“The European Disability Strategy must be ambitious” – our statement to the EESC

``The European Disability Strategy must be ambitious`` - our statement to the EESC


European Disability Strategy

European Disability Strategy – people with intellectual disabilities have equal rights!

 

Click here for the easy-to-read version

“European cooperation is very important and the EU plays a vital role to strengthen the rights of people with intellectual disability – and this is why the European Disability Strategy strategy must be more ambitious.”

This was the main message Inclusion Europe brought to the European Economic and Social Committee at its hearing on “The future of the European Disability Strategy 2010-2020”.

The Committee organised the hearing to discuss how the strategy can support the follow-up of the recommendations for the EU which the UN Committee on the Rights of Persons with Disabilities (UN CRPD) had published in 2015. Participants also looked ahead to a strategy which might be put in place for the post-2020 period.
Inclusion Europe illustrated different ways for the strategy to become more ambitious.

First of all, the entire process of drafting, approving and monitoring the strategy should be accessible for people with intellectual disabilities, including easy-to-read versions and easy-to-understand meetings.

“The strategy affects people with intellectual disabilities. They should be in a position to have their say”, Milan Šveřepa, Inclusion Europe director, pointed out.

 

The European Disability Strategy should include clear targets on closing institutions!

Milan Šveřepa, Inclusion Europe Executive Director

 

The strategy needs to address the issue of legal capacity, which has far-reaching effects on the right of people with disabilities to make decisions about their own life. The strategy should therefore put forward  supported decision-making instead of guardianship. “These are key also to make progress in all priority areas of the current strategy, for instance employment or social protection”, Milan Šveřepa explained.

In the framework of legal capacity, the strategy should talk about the right to vote, a right many people with intellectual disabilities in EU countries are still excluded from.

It should also push the topic of deinstitutionalisation and ending segregation: “The strategy should include clear targets on closing institutions and developing support for independent living and inclusive communities.”

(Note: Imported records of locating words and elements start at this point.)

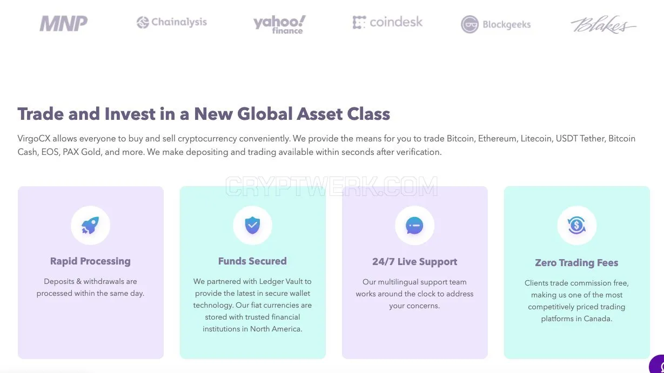Click the dollar cycle Zero Fees icon
Screen dimensions: 664x373
(576, 225)
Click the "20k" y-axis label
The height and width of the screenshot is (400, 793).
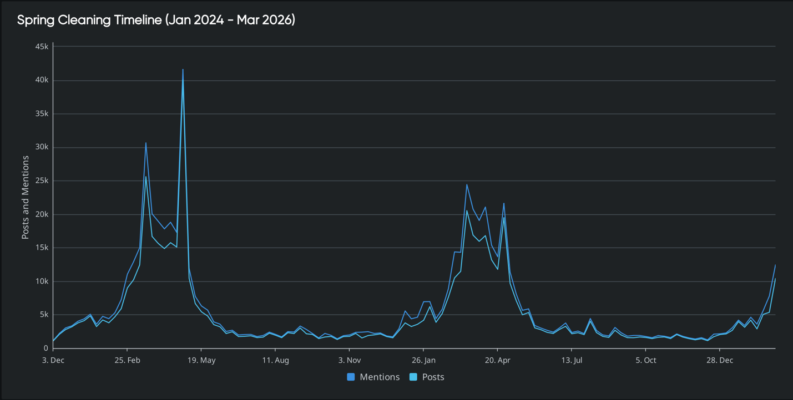[x=42, y=214]
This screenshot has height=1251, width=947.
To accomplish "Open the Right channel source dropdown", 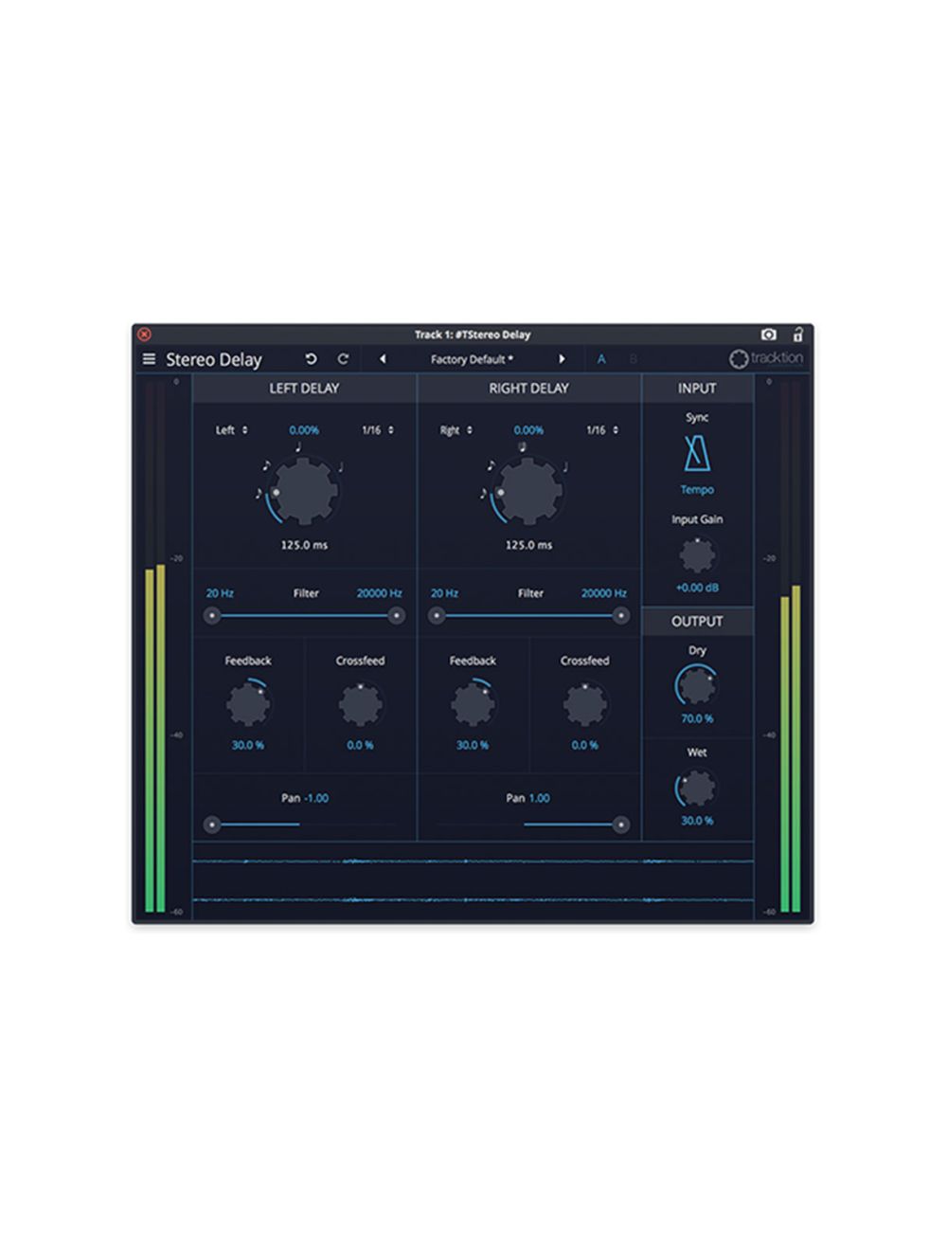I will (x=454, y=428).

Milan Šveřepa also talked about how the strategy needs to recognise the role of families in supporting inclusion of people with intellectual disabilities: “It needs to target the discrimination, poverty and exclusion those families face”, he stressed. “These circumstances not only are disgraceful for the people who care for their loved ones – they also directly fall back upon the people with disabilities themselves.”

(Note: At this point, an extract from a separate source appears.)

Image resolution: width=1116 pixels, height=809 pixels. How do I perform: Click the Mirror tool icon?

Finally, “we need to move beyond the transition from one model of ‘care’ to another”, Milan Šveřepa said: “The ultimate aim is independent living, and this is much broader than just care.”

 

Easy-to-read version

Click on a word which is in bold to read what it means.

 

Inclusion Europe went to a hearing of the European Economic and Social Committee.

The European Economic and Social Committee is a partner of the European Union.

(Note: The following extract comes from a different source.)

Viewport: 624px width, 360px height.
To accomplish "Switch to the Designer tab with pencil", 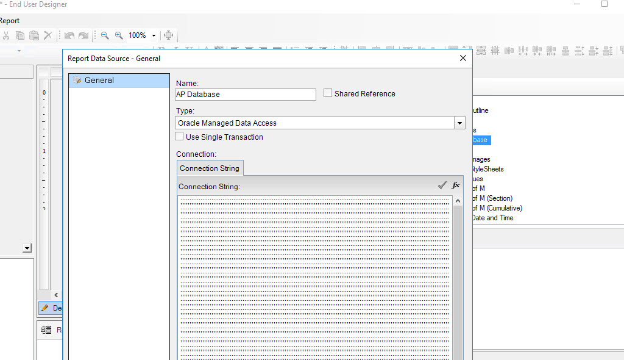I will point(51,308).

It is made up of different groups that have to do with working.

 

The hearing was about the future of the European Disability Strategy.

The European Disability Strategy tries to get full rights

for people with disabilities in Europe.

 

The Committee made the hearing so people could talk about what the UN CRPD Committee

said about the European Union.

 

The UN CRPD Committee made a list of things it thinks the European Union should do to make sure

that it respects the equal rights of people with disabilities.

 

Inclusion Europe talked about the different ways that the European Disability Strategy

could do more to help people with intellectual disabilities get more rights.

 

Milan Šveřepa spoke for Inclusion Europe.

Milan is the Executive Director of Inclusion Europe.

 

Milan said that all parts of the strategy should be accessible for people with intellectual disabilities.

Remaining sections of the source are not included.